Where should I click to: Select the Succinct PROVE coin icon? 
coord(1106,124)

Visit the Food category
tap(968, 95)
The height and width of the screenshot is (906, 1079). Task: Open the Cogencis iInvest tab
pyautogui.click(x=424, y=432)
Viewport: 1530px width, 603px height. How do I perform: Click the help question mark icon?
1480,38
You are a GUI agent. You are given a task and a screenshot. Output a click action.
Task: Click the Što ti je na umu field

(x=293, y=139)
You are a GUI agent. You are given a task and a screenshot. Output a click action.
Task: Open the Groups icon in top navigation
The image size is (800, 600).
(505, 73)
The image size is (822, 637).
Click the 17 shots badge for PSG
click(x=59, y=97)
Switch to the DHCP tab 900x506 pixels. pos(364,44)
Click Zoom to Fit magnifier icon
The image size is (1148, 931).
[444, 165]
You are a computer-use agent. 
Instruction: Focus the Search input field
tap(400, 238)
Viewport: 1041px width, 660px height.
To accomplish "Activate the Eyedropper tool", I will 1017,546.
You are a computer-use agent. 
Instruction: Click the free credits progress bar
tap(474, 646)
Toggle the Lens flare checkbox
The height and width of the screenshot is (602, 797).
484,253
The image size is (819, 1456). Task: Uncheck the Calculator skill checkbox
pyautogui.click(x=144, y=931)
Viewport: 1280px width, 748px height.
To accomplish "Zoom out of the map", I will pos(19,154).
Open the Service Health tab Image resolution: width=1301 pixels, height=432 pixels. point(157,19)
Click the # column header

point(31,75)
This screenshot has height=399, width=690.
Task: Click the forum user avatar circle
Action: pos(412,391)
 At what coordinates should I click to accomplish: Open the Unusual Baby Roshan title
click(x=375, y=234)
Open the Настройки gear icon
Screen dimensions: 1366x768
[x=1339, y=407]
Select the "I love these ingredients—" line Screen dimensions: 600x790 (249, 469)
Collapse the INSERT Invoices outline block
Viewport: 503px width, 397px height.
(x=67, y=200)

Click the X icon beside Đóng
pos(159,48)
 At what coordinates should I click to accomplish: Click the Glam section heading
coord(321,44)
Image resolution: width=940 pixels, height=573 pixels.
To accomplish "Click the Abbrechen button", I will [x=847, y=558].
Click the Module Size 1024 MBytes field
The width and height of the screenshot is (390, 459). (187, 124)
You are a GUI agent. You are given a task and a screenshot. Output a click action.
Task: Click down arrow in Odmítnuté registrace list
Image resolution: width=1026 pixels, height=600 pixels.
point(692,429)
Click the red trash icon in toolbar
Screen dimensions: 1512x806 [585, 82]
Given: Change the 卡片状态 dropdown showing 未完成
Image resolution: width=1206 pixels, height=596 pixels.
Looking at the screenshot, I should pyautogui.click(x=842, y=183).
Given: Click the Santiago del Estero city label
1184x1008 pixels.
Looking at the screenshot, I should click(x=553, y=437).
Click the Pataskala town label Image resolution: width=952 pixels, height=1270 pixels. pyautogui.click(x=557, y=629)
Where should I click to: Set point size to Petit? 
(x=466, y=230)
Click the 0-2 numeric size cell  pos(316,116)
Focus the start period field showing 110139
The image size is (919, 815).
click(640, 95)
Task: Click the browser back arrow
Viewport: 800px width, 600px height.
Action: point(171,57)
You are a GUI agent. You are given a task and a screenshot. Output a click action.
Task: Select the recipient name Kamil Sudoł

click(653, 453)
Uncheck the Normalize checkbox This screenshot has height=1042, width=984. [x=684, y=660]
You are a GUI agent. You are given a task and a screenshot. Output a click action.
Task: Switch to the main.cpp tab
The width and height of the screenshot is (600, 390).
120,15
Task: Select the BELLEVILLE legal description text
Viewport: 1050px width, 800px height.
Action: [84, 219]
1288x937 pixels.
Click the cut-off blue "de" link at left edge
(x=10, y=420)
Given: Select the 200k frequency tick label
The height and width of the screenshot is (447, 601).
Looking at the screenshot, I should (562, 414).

* * * *

Exercise brief> In the listing above, start at the line with "Task: Click the Što ti je na umu field", go on through the line with "The image size is (822, 637).", and copy each of those lines exactly; leave out all the rest.

Solution for this exercise>
Task: Click the Što ti je na umu field

(x=293, y=139)
You are a GUI agent. You are given a task and a screenshot. Output a click action.
Task: Open the Groups icon in top navigation
The image size is (800, 600).
(505, 73)
The image size is (822, 637).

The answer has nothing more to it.